PROBLEM TO SOLVE:
Within the data that follows, tally every line containing "computer". Provide only the tally.
Start of Block
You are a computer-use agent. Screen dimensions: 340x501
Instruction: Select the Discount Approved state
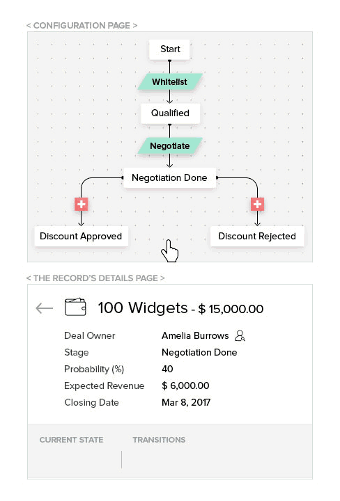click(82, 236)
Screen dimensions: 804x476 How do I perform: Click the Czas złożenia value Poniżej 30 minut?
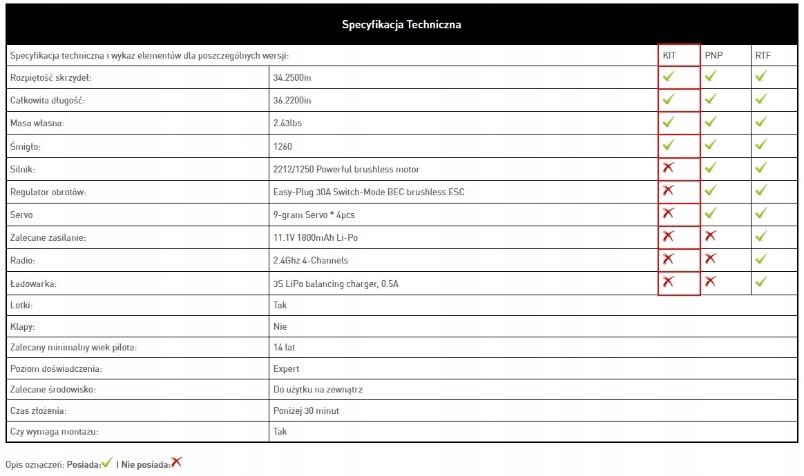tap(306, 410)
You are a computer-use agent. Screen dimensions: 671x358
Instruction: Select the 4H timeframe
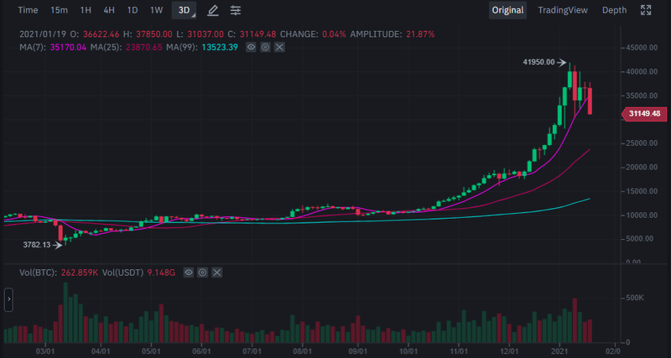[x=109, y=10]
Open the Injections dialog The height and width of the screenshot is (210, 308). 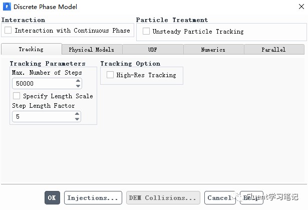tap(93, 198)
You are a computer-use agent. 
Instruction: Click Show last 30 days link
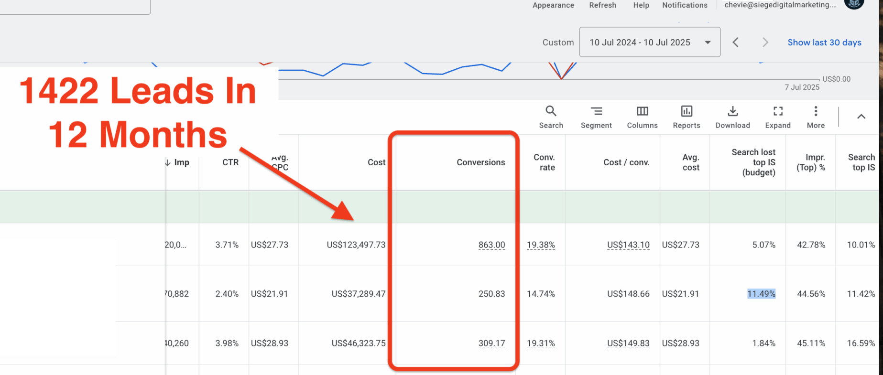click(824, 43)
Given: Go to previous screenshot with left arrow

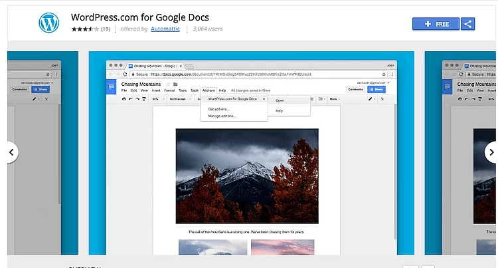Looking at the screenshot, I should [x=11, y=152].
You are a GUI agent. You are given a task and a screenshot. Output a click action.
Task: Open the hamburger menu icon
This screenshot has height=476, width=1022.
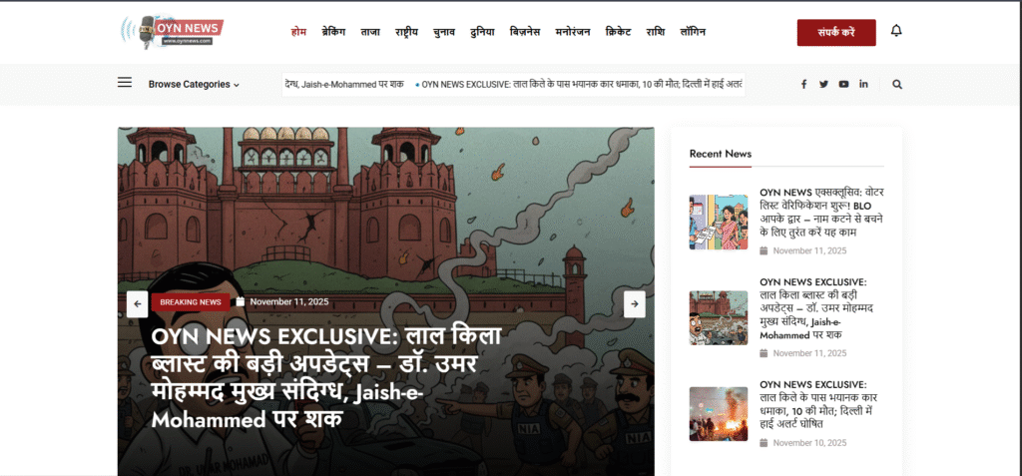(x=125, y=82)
End of Block
Start of Block
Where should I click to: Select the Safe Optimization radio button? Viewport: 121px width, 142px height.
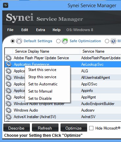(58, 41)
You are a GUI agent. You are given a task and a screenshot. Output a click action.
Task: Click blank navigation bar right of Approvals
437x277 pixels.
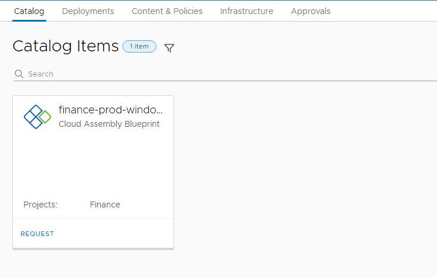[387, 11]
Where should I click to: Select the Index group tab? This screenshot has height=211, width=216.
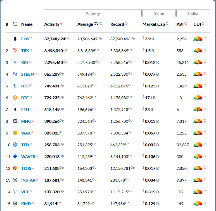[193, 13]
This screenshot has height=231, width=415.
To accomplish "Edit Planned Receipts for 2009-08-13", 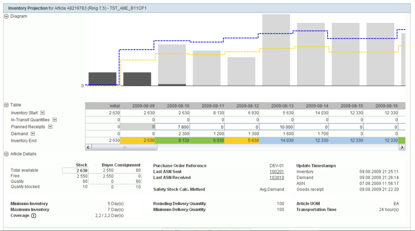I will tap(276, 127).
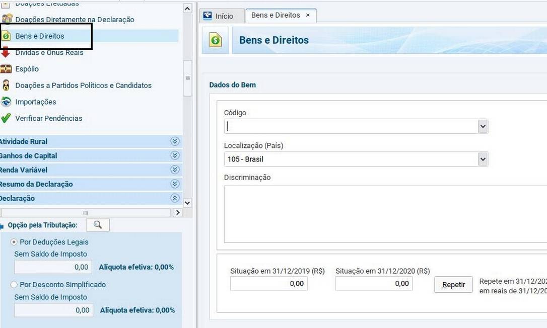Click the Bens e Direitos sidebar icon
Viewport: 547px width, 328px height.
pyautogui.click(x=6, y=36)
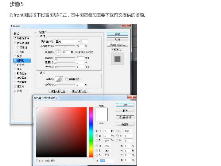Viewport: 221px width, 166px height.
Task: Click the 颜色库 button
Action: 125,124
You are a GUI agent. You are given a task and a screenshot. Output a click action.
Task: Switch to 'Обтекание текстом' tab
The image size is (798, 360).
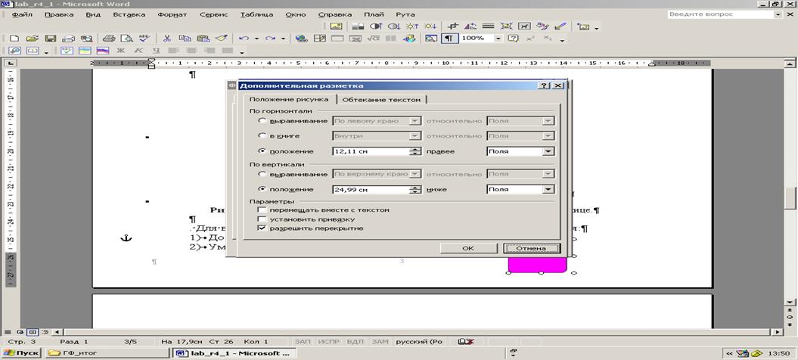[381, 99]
End of Block
RESULT:
3